Participants were very clearly thinking about what museums could and should do - it's probably the case, however, that, for the public, 'could' and 'should' are often very similar to 'is'.
22.04.2013, 13:08
Hi Patrick,

I'll let my other panel members tackle the "purpose" question.

It's highly likely that the results would have been different if BritainThinks had asked people directly about their own museum experiences (such as their likes and dislikes). It's actually quite a challenge to get people to think abstractly about their role as citizens.
Anonymous
22.04.2013, 07:47
I just hope people remember pre 1997 when museums had a huge image problem of being stuffy, musty and exclusive places precisely because they were mainly focussing on 'essential purposes' related to care and research of collections.

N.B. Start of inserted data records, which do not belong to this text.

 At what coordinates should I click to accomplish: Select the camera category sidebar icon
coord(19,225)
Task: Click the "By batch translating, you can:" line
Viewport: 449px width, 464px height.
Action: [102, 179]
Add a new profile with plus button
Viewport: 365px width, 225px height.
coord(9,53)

Post 1997 we have seen a period of investment in capital projects and audience development that has regenerated public interest in museums and returned them to health. Museums mostly conform to 'tried and tested' cultural trends in the sector at any given time - they all copy each other - so engaging with diverse communities and 'the underground' at grass roots level can reinvigorate their creativity and help bring them up to speed!
David Fleming
MA Member
Director, National Museums Liverpool
22.04.2013, 13:29
I disagree that 1997 was a watershed for socially inclusive museum work, because a huge amount of such work was already going on in the local government museum sector, such as at Tyne and Wear Museums and Glasgow. I do agree that after that date there appeared to be greater Government interest in the potential for museums to be widely accessible (and therefore in the potential to play a greater role in society).